SNOW HILL – Citing liability issues, four Worcester County Commissioners rejected official involvement in a kayak and canoe launch to be built at the old Ocean City dump site on Ayres Creek.
“The actual concern was the $5,000 deductible per incident the county would be required to pay for defense costs if there is a suit to defend,” county spokesperson Kim Moses said after the commissioners rejected the proposal on Tuesday. “The insurance carrier is not going to defend the county from a claim that is less than the amount of the deductible, making it more cost effective for the county to simply pay small claims. The second part of their concern was the greater risk of small claims due to the nature of the site being a former dump.”
The new low-impact Ayres Creek Water Trail has been in the works for two years. The Maryland State Highway Administration approved a $49,000 grant for a gate, parking, a wooden walk to the water, and the launch, but that money has sat unspent and will soon be taken away if the project is not constructed. Ocean City has asked the county to lease the site for $1, and assume liability.
Commissioner Virgil Shockley said he had a problem with making the taxpayers of Worcester County liable for the site, though he supported to concept of the canoe launch. However, some of his colleagues disagreed.
“I didn’t see anything in that area that would cause any concerns with reference to liability,” said Commissioner Bud Church, who visited the site.
Ocean City leases the skate park and ball field property in the resort from Worcester County for $1 a year, and has taken on the liability for that site, which could be more concerning than the proposed kayak launch.
“I have a lot more concern about the liability in Ocean City with the skateboard park and the ball field with people sliding into home,” said Church.
Commissioner Jim Purnell said he has concerns over the environmental state of Ayres Creek because of the landfill.
“That creek today is not what it was years ago, nowhere near that,” said Purnell.
Dr. Roman Jesien, science coordinator for the Maryland Coastal Bays Program (MCBP), told the Commissioners that MDE signed off on the capping of the landfill, and the removal of all contaminants. Monitoring wells have also shown no problems.
“I think we have to go with what the state regulators are saying about that site,” said Jesien.
One official at DNR says he has not heard of a single lawsuit over a boat launch in his 16 years with the agency, said Jesien.
Users would be kept in the boat launch area and not permitted to access the other areas of the landfill site. Ocean City has said it would clean up any areas where the landfill cap is not working well.

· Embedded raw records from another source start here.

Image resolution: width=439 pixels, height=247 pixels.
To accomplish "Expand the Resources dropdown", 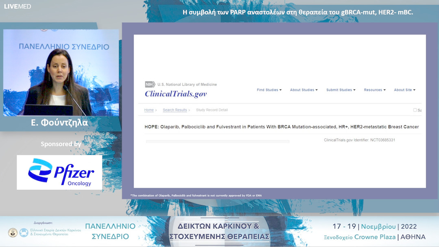I will click(374, 89).
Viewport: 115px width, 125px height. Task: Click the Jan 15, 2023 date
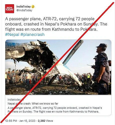pos(27,121)
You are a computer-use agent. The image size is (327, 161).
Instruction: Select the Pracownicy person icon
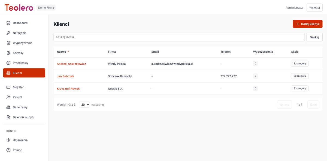(x=8, y=63)
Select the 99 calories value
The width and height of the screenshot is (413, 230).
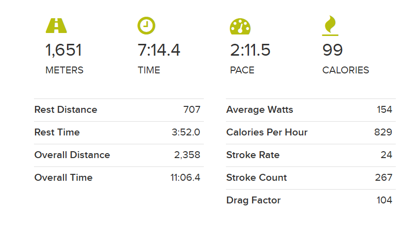(x=332, y=50)
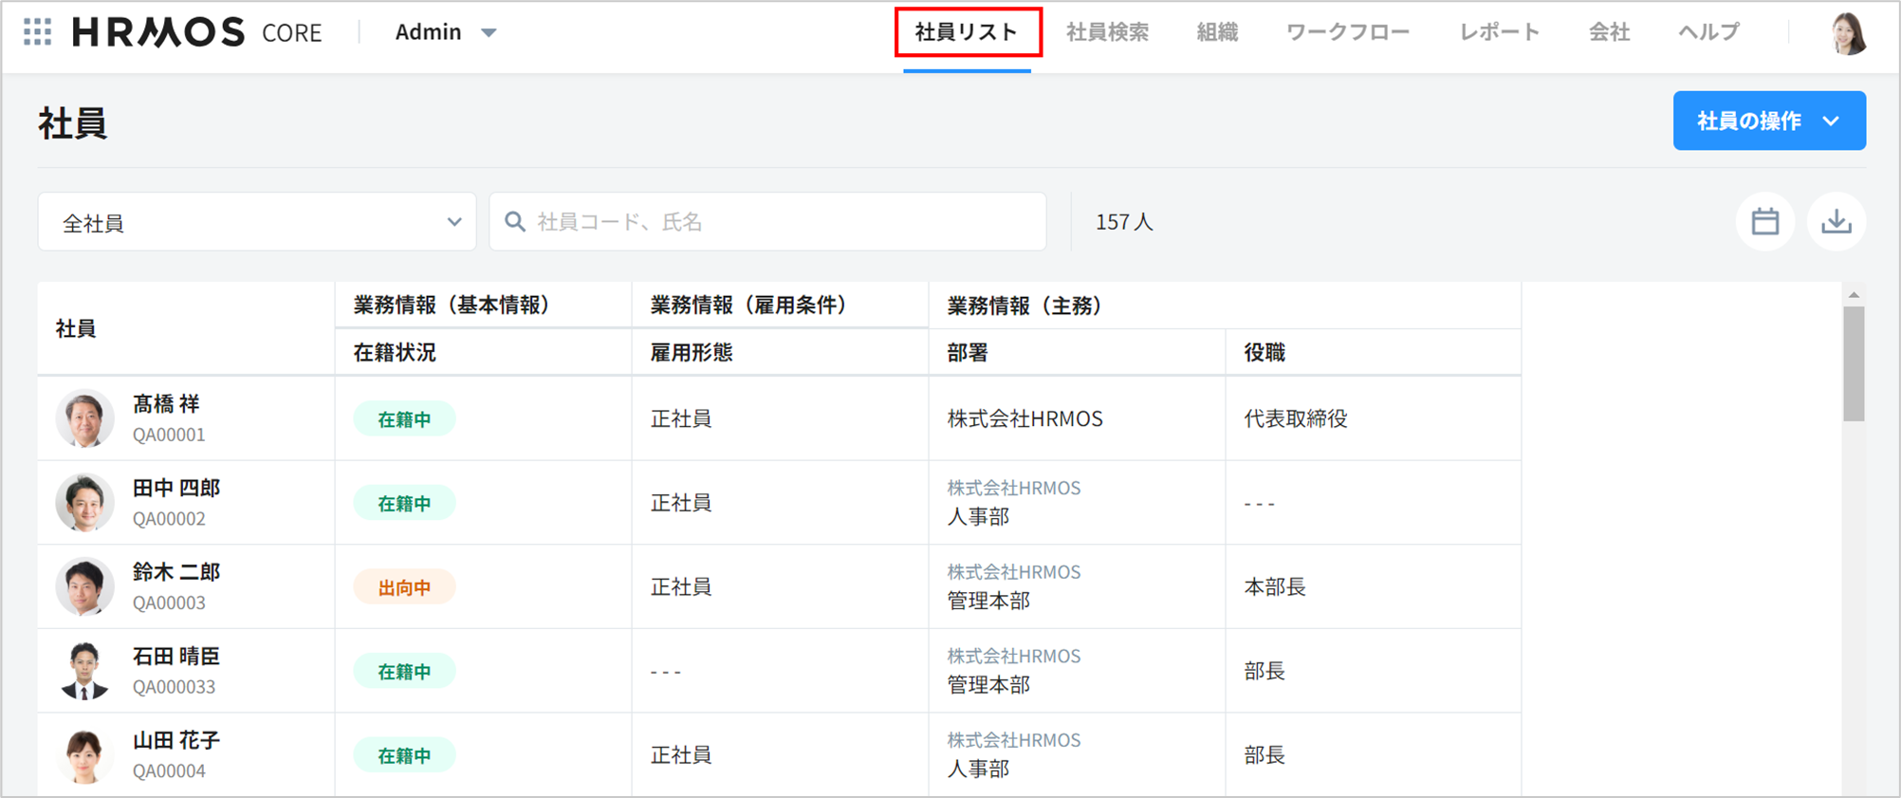
Task: Open the 全社員 filter dropdown
Action: (x=257, y=222)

“It’ll provide a boon to the area in terms of additional non-consumptive uses,” said Jesien. “There’s just not a lot of places in the Ocean City area where people can come in and have access to a place like this.”
The county should not take on open-ended liability for property owned by Ocean City, Commissioner Judy Boggs said.
County attorney Sonny Bloxom confirmed that Ocean City would still be responsible for the former landfill if the county leased the kayak launch site.
If the liability is so low, Commissioner Bobby Cowger wondered, why was Ocean City not willing to take it on?
“There’s something hidden there that someone’s not telling us,” he said.
If anyone other than the Maryland Coastal Bays Program was pushing for this kayak launch, said Cowger, MCBP would be all over the commissioners for allowing a project in wetlands.
“Just because it’s something that the Coastal Bays wants you’re willing to turn your back on environmental issues,” Cowger said to Jesien.
The landfill is an environmentally sensitive area full of toxic materials, Cowger said after the meeting.
“It has no business being used at all until it’s cleaned up,” he said.
The Coastal Bays program complains about developers and the county commissioners in the local press all the time, said Cowger.
“I’m tired of getting blasted in the papers,” said Cowger.
In an interview after the meeting, Cowger said, “If it were a developer or someone else they’d be screaming, ‘you can’t go in there.’”
That is a double standard, Cowger felt.
“That’s not right and I’m not going to stand for it,” he said. “It needs to be a level playing field. They don’t need to be saying, it’s okay for us and nobody else.”
Church said while he agreed with Cowger about being criticized, he was not willing to vote down the proposal.
“I’m going to put myself above that,” said Church. “I’m not going to close my mind to a project I think it worthwhile.”
Commissioners Boggs, Cowger, Purnell, and Shockley voted against taking on the liability for the kayak launch.